Few months ago, it just happened that I met a striking lady around the same age as mine during my way back home on a pretty boring day. She was indeed appealing and she started off a conversation so instantly which made me open up to her without difficulty. She seemed to know a lot of me; I kind of sensed that I knew her from a long time. And to my wonder she did tell me that we were childhood friends. No sooner she said that we could relate to each other so well, and we caught up together like cotton and fire!
She took me through the past lanes, reminded me of my days bygone. My easily susceptible mind went back onto the memory lane and started walking each street. She slowly uncovered the deepest thoughts within me, it dint take too long for me to connect! And she quickly waved a bye and went away.
I went home as usual, did my usual chores and about to fasten myself down for the day – realized that my mind was running and my childhood friend, her conversation and the thoughts seeped in. Slowly I did try pushing it off but it came back more strongly. With lots of efforts I did succeed to rest in peace for the moment
The next couple of weeks seemed not so good, a busy life as a working mom! I tried to do a lot in too little time. Unreasonable expectations seemed to drill deep down into me sapping all my energy. One evening after a hard day at work, trying to work with numbers, data and analysis – I decided to sit back and have a chat with a friend. I glanced across my contacts and the most engaging number I thought was of my childhood friend I met recently.

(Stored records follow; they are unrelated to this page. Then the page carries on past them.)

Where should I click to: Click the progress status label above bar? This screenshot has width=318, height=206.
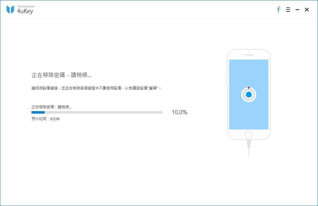click(x=51, y=107)
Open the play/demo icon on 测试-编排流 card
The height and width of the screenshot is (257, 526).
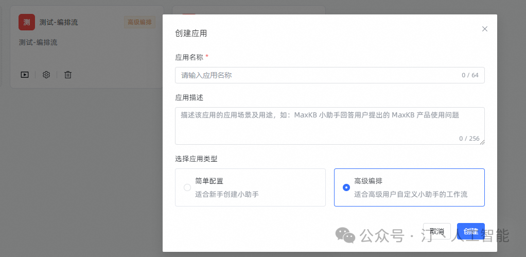pyautogui.click(x=25, y=75)
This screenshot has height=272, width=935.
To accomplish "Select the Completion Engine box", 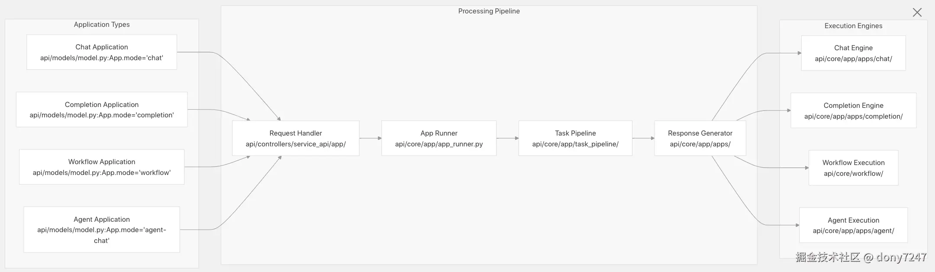I will pyautogui.click(x=853, y=110).
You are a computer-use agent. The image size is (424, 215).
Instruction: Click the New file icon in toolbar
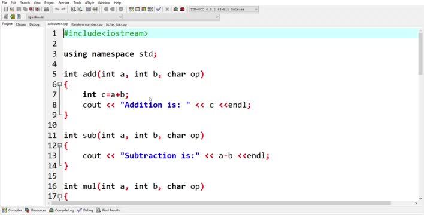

“I, Me, Myself , It’s my rules, It’s my life” was the caller tune on her mobile, wasn’t very sure who was the artist nevertheless the song was enjoyable for the 30 seconds I guess.
On the other side, it was pleasing, agreeable voice; she showed a lot of interest in talking to me. She kept me elated and we spoke for an hour I dint feel how the time flew past. I felt relaxed after the call and felt a sense of satisfaction, basically she helped me see more of me and less of anything else.
Our conversations grew so strong, and she promised me she would always be there to talk to me, in fact she also suggested she would call me every day once I finish work – when I’m idle and doing nothing like a stone in a cab.
We exchanged dialogues and I smelled liberty with her, she helped me forget my responsibilities and my hardships. She seemed to help me uncover myself and I knew I liked the feeling. She had quite a lot of suggestions to make my life more beautiful, less burdensome.
Profound thoughts were aroused by this young adorable lady. She told me about myself, and how I need to wake my inner self to surround myself with all kinds of joys. Steadily and slowly I let myself loose into her and I saw myself talking like her, infact she also made me look as beautiful as her.
One day I invited her home and she readily came along. That’s when I realized that she was complicated and destructive and an inflated sense of her personal status or accomplishments. She was PRIDE!
“Proverbs 16:18 – Pride goes before destruction, a haughty spirit before a fall.”
Don’t let pride settle in, it gives a sense of satisfaction but in the end leads to destruction!